Exercise directions
From the entries below, count the lines with "beside". Write only the count.

Data for the task
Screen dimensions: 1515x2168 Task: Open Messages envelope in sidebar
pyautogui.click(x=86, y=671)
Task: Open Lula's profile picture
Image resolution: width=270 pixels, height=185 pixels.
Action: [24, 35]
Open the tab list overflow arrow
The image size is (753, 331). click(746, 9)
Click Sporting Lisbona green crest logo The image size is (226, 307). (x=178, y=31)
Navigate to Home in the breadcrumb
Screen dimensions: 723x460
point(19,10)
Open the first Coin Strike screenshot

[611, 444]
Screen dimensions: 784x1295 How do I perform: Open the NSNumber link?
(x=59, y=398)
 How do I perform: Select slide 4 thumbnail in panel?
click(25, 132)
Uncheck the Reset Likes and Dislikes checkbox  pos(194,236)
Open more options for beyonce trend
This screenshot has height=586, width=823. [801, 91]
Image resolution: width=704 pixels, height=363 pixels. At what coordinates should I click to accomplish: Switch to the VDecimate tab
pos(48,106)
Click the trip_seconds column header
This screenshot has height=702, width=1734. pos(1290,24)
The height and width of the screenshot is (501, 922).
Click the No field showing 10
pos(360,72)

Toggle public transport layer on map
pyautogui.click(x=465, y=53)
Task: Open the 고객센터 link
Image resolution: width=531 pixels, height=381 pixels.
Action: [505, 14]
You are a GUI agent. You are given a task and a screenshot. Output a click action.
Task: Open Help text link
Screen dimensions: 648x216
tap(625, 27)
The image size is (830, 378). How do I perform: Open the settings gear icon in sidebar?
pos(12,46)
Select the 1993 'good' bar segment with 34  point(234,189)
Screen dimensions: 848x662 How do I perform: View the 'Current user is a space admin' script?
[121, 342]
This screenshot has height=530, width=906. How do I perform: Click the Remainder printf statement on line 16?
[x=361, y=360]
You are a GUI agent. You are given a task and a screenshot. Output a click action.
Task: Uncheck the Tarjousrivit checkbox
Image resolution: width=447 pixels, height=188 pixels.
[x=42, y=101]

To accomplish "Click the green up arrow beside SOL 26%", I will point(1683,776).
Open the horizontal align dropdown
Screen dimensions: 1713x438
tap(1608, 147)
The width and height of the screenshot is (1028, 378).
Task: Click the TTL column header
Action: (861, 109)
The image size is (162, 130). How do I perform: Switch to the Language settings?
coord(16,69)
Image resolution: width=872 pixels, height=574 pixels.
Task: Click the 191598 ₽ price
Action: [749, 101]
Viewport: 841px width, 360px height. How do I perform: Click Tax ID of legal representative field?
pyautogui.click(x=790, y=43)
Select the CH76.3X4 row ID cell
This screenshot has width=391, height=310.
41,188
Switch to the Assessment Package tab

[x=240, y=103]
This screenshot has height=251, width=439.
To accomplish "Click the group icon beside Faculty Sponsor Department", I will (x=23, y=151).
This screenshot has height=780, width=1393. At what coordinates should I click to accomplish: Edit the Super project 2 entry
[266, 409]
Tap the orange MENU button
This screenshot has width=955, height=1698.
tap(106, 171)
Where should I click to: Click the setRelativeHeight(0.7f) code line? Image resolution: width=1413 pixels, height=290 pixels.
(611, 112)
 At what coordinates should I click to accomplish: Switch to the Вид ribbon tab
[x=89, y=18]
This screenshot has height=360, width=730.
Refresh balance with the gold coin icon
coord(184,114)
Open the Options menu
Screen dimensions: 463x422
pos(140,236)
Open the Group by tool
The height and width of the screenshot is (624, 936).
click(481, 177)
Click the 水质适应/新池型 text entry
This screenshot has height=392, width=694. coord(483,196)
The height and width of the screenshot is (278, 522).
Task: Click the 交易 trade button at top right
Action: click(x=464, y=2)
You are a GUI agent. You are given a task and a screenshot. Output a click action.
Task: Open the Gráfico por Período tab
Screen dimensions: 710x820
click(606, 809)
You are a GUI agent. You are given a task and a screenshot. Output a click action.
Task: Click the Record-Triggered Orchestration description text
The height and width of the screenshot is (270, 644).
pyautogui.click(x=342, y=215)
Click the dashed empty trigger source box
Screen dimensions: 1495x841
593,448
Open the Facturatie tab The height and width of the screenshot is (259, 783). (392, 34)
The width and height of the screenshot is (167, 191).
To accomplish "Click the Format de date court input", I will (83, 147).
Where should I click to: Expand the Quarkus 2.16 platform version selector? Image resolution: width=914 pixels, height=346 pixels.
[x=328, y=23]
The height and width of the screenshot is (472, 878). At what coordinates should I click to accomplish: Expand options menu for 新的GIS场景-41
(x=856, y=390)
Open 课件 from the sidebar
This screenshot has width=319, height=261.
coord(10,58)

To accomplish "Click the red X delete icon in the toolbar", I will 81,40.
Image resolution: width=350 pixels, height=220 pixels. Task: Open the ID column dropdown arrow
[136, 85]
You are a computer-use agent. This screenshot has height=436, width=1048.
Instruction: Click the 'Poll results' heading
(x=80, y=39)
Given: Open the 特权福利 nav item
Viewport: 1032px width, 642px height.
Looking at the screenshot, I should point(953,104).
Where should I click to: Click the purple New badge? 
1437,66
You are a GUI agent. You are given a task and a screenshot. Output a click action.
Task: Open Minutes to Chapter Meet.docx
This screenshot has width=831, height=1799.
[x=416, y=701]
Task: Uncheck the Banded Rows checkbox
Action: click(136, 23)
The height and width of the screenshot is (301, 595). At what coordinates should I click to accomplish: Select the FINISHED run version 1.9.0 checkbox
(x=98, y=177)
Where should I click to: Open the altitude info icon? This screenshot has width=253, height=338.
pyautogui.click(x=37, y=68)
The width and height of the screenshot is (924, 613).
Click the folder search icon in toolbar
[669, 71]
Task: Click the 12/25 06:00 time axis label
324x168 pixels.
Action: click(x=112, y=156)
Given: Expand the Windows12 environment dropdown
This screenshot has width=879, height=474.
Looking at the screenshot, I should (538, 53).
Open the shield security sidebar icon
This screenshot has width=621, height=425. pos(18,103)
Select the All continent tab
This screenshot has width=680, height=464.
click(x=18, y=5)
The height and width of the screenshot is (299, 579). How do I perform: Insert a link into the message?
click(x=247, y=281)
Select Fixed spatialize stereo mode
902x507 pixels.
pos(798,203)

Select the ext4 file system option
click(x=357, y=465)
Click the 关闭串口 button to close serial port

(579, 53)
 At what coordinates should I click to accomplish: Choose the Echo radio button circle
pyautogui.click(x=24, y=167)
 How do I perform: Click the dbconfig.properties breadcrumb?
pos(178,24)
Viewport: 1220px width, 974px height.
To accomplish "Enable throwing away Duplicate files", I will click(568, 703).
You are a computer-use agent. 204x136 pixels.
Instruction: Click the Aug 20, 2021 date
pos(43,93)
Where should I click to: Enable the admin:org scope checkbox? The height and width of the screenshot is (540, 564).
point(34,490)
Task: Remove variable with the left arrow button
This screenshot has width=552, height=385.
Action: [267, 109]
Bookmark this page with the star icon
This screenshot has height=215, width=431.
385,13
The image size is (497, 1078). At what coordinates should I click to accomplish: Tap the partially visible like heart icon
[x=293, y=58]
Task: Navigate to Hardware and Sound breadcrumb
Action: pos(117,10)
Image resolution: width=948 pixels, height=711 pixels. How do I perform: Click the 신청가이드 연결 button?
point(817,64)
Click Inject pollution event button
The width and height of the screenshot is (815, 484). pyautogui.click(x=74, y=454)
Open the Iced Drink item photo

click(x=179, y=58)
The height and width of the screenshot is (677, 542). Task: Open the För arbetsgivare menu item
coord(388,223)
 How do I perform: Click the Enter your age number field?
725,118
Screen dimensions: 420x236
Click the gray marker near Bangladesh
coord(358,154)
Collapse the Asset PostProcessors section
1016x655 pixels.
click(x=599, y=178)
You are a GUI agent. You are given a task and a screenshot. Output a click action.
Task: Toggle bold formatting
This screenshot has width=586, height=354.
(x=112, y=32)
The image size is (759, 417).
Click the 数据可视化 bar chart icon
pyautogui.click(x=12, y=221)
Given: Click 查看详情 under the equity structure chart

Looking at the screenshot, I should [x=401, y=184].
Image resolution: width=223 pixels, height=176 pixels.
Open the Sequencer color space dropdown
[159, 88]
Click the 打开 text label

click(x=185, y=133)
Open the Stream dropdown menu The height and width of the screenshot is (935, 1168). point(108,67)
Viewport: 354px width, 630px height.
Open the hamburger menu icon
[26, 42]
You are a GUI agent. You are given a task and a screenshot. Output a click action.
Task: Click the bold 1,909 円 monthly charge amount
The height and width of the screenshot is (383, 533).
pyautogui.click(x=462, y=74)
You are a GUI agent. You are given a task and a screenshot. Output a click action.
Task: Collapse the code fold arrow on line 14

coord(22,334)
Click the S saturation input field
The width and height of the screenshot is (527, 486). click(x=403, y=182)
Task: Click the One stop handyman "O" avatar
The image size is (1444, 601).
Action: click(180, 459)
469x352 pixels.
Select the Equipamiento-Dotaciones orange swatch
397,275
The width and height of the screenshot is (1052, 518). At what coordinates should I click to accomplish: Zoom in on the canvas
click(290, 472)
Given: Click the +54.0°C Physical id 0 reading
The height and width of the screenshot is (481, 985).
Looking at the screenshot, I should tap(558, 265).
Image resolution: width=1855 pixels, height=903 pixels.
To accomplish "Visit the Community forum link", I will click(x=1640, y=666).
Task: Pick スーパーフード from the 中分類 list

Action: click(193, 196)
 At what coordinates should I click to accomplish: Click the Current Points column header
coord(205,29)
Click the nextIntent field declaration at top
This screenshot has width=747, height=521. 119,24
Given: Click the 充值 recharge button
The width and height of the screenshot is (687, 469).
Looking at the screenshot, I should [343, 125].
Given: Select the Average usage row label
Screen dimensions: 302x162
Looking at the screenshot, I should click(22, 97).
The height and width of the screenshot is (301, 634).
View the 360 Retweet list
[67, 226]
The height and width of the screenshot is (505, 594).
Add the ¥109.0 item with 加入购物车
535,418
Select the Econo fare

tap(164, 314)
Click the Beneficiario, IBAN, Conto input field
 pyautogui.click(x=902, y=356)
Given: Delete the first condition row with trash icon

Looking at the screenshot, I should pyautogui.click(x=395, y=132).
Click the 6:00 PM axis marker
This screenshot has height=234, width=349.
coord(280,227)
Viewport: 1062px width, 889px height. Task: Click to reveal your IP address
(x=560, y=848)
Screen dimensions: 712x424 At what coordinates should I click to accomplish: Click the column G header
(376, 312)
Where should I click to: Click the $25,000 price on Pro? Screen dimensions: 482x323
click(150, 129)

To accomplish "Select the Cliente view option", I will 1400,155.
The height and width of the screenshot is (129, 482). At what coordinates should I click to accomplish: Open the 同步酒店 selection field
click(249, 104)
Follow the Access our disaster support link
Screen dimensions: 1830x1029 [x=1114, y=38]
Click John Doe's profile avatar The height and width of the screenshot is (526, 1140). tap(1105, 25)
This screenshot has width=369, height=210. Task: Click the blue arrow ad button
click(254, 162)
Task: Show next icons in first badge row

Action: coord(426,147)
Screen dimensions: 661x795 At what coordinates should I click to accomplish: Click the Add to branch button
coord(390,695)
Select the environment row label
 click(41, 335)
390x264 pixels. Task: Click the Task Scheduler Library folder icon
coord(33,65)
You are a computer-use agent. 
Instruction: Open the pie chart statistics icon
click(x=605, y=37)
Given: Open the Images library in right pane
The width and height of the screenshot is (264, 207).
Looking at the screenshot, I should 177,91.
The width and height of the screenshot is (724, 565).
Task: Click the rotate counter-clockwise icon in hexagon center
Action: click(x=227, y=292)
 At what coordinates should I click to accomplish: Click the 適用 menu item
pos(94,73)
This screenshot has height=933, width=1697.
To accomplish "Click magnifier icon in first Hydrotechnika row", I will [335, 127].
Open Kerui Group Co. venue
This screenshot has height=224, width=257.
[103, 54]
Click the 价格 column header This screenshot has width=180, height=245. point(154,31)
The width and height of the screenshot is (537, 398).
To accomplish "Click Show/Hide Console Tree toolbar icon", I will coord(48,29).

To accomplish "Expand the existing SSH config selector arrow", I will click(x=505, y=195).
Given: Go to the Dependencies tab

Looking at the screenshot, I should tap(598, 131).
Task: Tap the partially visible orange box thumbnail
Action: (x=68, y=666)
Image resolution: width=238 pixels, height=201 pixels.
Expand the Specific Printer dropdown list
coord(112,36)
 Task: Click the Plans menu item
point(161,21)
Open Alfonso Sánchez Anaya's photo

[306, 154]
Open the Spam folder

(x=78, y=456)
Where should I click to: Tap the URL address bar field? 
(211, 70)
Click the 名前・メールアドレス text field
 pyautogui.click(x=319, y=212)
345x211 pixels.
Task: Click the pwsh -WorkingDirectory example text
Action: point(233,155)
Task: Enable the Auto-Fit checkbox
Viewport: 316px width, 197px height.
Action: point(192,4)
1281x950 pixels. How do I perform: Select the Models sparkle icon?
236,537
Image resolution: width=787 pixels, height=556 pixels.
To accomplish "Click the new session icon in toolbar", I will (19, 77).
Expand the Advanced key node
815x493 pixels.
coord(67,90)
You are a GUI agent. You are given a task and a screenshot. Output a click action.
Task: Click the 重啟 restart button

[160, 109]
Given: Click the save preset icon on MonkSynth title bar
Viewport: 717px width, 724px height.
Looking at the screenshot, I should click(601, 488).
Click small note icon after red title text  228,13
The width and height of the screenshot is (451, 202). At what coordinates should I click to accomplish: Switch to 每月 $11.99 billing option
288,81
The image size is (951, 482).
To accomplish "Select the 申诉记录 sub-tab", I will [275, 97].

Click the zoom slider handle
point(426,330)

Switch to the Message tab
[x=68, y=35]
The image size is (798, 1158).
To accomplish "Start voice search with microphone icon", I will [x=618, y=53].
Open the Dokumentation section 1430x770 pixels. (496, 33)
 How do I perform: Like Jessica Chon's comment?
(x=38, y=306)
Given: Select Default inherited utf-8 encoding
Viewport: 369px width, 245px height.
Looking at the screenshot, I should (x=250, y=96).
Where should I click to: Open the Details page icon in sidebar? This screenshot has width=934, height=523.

Exercise result
2